Given task
Please write out the listing again, starting with the line that contains "0112495669 (592, 552)" and continuing through its last line. Shift every coordinate by adding 3 to each number, and leave everything else unchanged.

══════════════════════════════

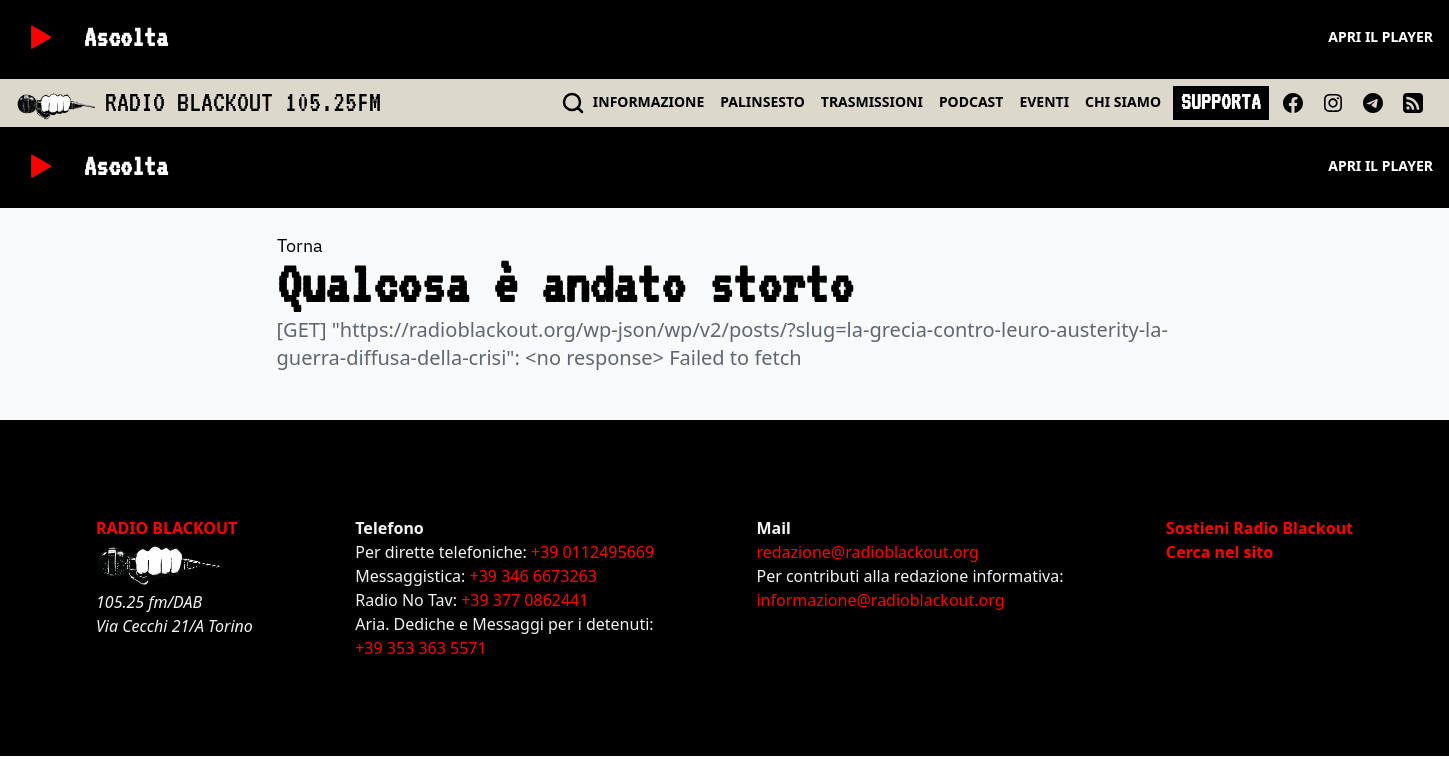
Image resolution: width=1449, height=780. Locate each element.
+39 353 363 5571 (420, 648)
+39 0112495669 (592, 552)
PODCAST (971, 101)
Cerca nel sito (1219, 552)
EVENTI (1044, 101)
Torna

══════════════════════════════

Correct result
+39 0112495669 (595, 555)
PODCAST (974, 104)
Cerca nel sito (1222, 555)
EVENTI (1047, 104)
Torna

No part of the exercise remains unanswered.